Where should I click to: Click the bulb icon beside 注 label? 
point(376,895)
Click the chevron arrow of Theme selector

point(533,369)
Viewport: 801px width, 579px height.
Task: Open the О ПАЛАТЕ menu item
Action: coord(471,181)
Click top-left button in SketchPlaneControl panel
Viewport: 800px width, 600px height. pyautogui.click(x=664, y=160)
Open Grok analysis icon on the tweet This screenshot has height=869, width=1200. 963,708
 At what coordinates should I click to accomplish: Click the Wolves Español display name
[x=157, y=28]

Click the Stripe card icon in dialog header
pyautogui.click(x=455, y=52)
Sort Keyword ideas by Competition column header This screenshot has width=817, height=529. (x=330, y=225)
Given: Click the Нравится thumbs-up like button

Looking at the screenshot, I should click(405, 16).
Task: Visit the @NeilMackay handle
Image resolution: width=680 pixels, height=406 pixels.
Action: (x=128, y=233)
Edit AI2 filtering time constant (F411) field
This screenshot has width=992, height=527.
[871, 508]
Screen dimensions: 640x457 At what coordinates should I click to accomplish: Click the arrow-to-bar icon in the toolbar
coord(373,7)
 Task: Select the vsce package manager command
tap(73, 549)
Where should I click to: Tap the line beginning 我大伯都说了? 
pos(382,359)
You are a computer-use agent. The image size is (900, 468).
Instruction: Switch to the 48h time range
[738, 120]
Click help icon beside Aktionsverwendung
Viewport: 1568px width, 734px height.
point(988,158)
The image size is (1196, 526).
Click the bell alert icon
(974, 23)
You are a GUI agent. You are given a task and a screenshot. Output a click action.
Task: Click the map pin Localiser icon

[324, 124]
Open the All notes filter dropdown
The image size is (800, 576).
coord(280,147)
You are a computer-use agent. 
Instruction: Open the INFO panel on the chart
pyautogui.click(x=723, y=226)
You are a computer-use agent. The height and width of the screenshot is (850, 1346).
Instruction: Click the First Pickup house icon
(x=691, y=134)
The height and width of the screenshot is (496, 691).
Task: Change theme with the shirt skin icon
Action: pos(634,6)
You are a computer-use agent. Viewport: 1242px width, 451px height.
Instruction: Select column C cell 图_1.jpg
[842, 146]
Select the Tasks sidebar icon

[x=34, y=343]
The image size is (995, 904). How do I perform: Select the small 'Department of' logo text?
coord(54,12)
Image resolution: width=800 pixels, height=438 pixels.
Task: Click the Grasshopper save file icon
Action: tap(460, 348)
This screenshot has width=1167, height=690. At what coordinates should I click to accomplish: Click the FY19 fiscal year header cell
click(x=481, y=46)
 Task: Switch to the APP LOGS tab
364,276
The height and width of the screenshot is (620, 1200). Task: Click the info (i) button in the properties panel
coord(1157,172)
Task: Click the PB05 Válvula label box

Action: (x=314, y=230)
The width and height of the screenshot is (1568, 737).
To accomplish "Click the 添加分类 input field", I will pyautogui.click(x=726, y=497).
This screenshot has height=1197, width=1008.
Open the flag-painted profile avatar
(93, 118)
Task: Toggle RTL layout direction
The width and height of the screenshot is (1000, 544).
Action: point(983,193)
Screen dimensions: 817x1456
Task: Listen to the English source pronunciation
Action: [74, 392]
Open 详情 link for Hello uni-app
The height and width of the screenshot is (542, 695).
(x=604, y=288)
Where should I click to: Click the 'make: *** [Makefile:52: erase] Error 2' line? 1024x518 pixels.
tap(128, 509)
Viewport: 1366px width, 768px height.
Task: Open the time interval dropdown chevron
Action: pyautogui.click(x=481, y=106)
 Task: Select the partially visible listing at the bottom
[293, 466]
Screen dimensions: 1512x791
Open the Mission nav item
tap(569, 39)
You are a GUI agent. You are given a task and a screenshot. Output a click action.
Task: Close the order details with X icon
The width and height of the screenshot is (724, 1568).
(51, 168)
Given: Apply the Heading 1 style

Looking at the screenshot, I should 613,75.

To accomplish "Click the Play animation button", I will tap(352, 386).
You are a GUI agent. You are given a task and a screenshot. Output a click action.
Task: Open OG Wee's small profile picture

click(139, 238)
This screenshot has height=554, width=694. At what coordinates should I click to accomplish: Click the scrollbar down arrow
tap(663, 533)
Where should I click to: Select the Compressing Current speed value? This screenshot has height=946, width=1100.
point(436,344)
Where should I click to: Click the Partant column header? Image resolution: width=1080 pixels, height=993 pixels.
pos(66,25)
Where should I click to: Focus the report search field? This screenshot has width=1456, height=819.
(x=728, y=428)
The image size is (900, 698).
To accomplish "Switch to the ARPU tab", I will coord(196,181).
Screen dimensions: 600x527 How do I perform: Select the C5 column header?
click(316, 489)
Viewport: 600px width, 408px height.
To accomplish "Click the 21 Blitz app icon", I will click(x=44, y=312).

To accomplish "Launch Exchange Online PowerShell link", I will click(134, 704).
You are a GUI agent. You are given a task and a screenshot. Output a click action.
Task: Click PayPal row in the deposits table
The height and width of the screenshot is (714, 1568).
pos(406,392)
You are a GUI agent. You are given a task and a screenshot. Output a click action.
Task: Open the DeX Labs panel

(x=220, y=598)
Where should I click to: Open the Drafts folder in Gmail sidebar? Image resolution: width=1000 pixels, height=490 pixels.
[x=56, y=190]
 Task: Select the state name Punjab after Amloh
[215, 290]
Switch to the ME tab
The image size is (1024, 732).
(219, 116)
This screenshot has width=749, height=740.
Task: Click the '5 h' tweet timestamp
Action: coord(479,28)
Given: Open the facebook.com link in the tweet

· · · ·

> _TASK TO CARRY OUT_: The lines that mention the word "will" should be pulled from the records above.

> _WRITTEN ANSWER_:
To accomplish "Click the 添加分类 input field", I will pyautogui.click(x=726, y=497).
To accomplish "Click the Play animation button", I will tap(352, 386).
To accomplish "Switch to the ARPU tab", I will coord(196,181).
To accomplish "Click the 21 Blitz app icon", I will click(x=44, y=312).
To accomplish "Launch Exchange Online PowerShell link", I will click(134, 704).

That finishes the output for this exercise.